Life: Losses and Gains
Loss is a constant in our lives. We 'lose' our childhoods and our youth, friends might fade away, our careers halt when we retire and each day's end is a kind of death - a moment never repeated.
These endings are so constant and unrelenting that we don't see them clearly - they are losses. So when tragedy comes with the loss of a loved one - a parent, friend or sibling dies - we are stunned, numb, angry perhaps and so overwhelmed that living itself feels impossible. We are paralyzed in our grief.
For those of us for whom grief becomes so unmanageable we can hardly function, there may be unprocessed emotions from other, lesser losses in our pasts. Through therapy these can be revisited and mourned to help us move towards and begin to make sense of this larger, seemingly impossible, grief.
Those feelings and memories which have stayed locked up, unnamed and unfelt can be safely, slowly and confidentially thought about in our work together.
Of course therapy itself is a special kind of relationship that one day will end. Even if it is long term work, it will end at some point in the future. The way this is managed, thought about, spoken of and felt is, perhaps, the most helpful ending we may ever experience in our lives. Through it we are offered another, different kind of ending.
It is an an ending that is explored fully. Its sadness, pain, relief even, or other feelings it generates are able to be expressed and shared. 'We are both in this together', is often the sense for both the therapist and the client. The loss is acknowledged and named.
Which is of course a special kind of gain. We have been given the gift of a new model through which to manage the future and all its inevitable endings.

What is being asked: Extract everything in the text on loss and gain from "For those of" down to "kind of ending.", copying it word for word. The material after this point is separate and has no connection to the text on loss and gain.

Records provided:

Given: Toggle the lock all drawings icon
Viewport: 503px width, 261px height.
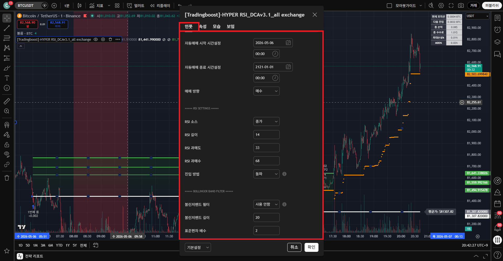Looking at the screenshot, I should (x=7, y=145).
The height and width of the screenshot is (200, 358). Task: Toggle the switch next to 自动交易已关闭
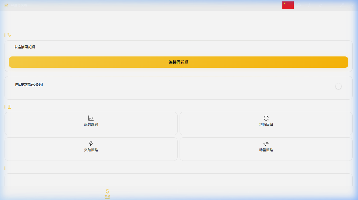(338, 86)

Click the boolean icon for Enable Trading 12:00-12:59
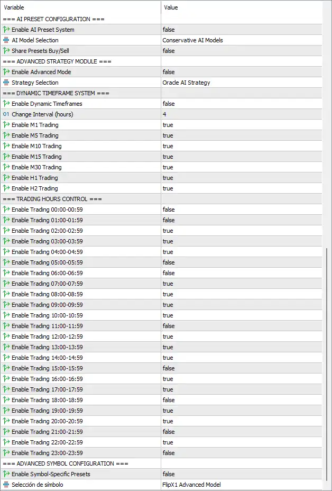[x=6, y=337]
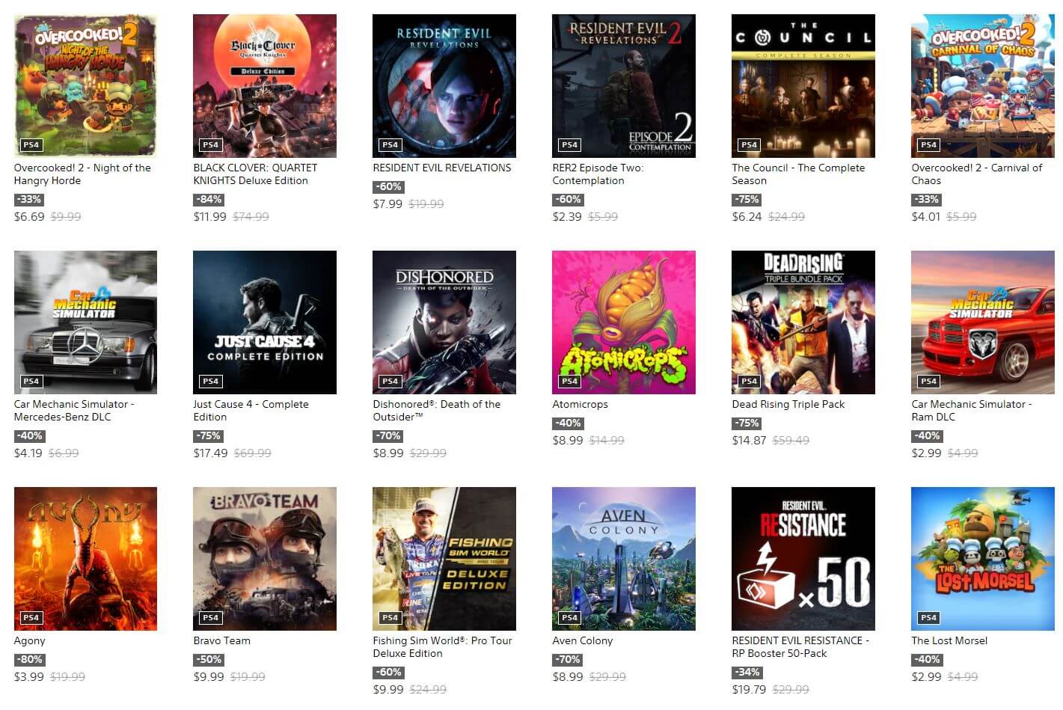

Solution:
For those of us for whom grief becomes so unmanageable we can hardly function, there may be unprocessed emotions from other, lesser losses in our pasts. Through therapy these can be revisited and mourned to help us move towards and begin to make sense of this larger, seemingly impossible, grief.
Those feelings and memories which have stayed locked up, unnamed and unfelt can be safely, slowly and confidentially thought about in our work together.
Of course therapy itself is a special kind of relationship that one day will end. Even if it is long term work, it will end at some point in the future. The way this is managed, thought about, spoken of and felt is, perhaps, the most helpful ending we may ever experience in our lives. Through it we are offered another, different kind of ending.